(Text under study):
Claimant cites International Harvester Co. v. Industrial Comm’n (1973), 56 Ill. 2d 84, for the proposition that an injury is accidental within the meaning of the Workers’ Compensation Act when it is traceable to a definite time, place, and cause and occurs in the course of employment unexpectedly and without affirmative act or design of the employee. Claimant then argues that he has satisfied the test in that on September 20, 1982, he hit the biceps of his left arm on a steel subbase door and that this occurred unexpectedly and during the course of his employment. However, the Commission found based upon the record before it that claimant failed to prove that he had, in fact, struck his left arm as he described on September 20, 1982.

Claimant’s reliance on Board of Education v. Industrial Comm’n (1983), 96 Ill. 2d 239, and Nickey Chevrolet Sales, Inc. v. Industrial Comm’n (1967), 37 Ill. 2d 399, is equally misplaced. In Board of Education, the issue was the existence of a causal connection between decedent’s undisputed fall from a ladder and the development of his fatal brain tumor. In the present case, the existence of the accidental injury itself is disputed. We note, however, that in the above case, the Commission’s resolution of the conflicts in the medical testimony was upheld. In Nickey Chevrolet Sales, claimant’s husband, a salesman for the respondent, had been struck and killed by an automobile as he left work. The arbitrator denied benefits, but the Commission reversed and awarded benefits. The award was confirmed by the circuit court. On review, our supreme court affirmed the Commission’s finding that the decedent’s death arose out of and in the course of his employment, noting that it is fundamental law that it is within the province of the Commission rather than the courts to draw reasonable conclusions and inferences from the evidence and facts, nor should the determination of the Commission be disturbed unless its conclusion cannot legitimately be inferred from the evidence below it.

(Saved data entries)
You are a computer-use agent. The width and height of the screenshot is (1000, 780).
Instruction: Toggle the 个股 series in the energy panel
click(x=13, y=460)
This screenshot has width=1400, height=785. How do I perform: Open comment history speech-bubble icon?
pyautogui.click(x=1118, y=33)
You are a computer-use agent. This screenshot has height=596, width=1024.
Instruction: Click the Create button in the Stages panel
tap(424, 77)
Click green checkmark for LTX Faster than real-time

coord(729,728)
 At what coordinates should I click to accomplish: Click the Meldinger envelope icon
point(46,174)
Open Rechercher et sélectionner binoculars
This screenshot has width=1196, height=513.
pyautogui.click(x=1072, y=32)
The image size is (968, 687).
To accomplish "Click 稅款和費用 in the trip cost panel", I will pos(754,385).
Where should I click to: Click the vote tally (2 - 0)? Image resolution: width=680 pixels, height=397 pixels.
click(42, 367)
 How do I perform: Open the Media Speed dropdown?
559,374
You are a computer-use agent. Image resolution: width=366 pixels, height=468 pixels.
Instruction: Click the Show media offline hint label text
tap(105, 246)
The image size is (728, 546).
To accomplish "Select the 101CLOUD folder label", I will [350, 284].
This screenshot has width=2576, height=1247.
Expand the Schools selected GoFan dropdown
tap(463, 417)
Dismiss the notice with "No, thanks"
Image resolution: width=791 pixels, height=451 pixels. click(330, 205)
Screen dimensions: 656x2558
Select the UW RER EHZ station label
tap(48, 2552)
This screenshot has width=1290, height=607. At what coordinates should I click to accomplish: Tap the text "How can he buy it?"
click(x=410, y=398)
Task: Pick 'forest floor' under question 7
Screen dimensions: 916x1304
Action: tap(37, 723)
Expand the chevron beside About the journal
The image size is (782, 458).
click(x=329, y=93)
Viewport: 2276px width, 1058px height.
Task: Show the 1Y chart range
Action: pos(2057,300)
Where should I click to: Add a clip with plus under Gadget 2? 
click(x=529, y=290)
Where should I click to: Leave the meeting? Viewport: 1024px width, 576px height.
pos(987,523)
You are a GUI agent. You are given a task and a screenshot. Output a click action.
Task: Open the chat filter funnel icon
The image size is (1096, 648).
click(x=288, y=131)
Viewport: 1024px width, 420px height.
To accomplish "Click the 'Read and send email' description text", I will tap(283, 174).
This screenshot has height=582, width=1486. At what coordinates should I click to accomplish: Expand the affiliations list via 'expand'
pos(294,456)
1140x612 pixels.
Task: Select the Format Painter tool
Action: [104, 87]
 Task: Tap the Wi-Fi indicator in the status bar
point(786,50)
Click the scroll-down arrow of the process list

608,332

(Tasks and exercises):
1. According to the opinion excerpt, what object did the claimant say he hit the biceps of his left arm on?
2. Reproduce the part of the opinion excerpt that opens with the words containing "Claimant cites International" and closes with "September 20, 1982.".
3. Condense the paragraph of the opinion excerpt beginning "Claimant’s reliance on Board of Education" into a shorter version that keeps its main facts.

(Activity answers):
1. A steel subbase door.

2.
Claimant cites International Harvester Co. v. Industrial Comm’n (1973), 56 Ill. 2d 84, for the proposition that an injury is accidental within the meaning of the Workers’ Compensation Act when it is traceable to a definite time, place, and cause and occurs in the course of employment unexpectedly and without affirmative act or design of the employee. Claimant then argues that he has satisfied the test in that on September 20, 1982, he hit the biceps of his left arm on a steel subbase door and that this occurred unexpectedly and during the course of his employment. However, the Commission found based upon the record before it that claimant failed to prove that he had, in fact, struck his left arm as he described on September 20, 1982.

3. The claimant's reliance on Board of Education v. Industrial Comm'n (1983) and Nickey Chevrolet Sales, Inc. v. Industrial Comm'n (1967) is equally misplaced. Board of Education concerned whether the decedent's undisputed fall from a ladder caused his fatal brain tumor. In the present case, the accidental injury itself is disputed. In Board of Education, the Commission's resolution of conflicting medical testimony was upheld. In Nickey Chevrolet Sales, a salesman was struck and killed by a car while leaving work. The arbitrator denied benefits, and the Commission reversed and awarded them. The circuit court confirmed the award. The supreme court affirmed, holding that drawing reasonable inferences from the evidence is the Commission's role. It also held that the Commission's determination should not be disturbed unless its conclusion cannot legitimately be inferred from the evidence.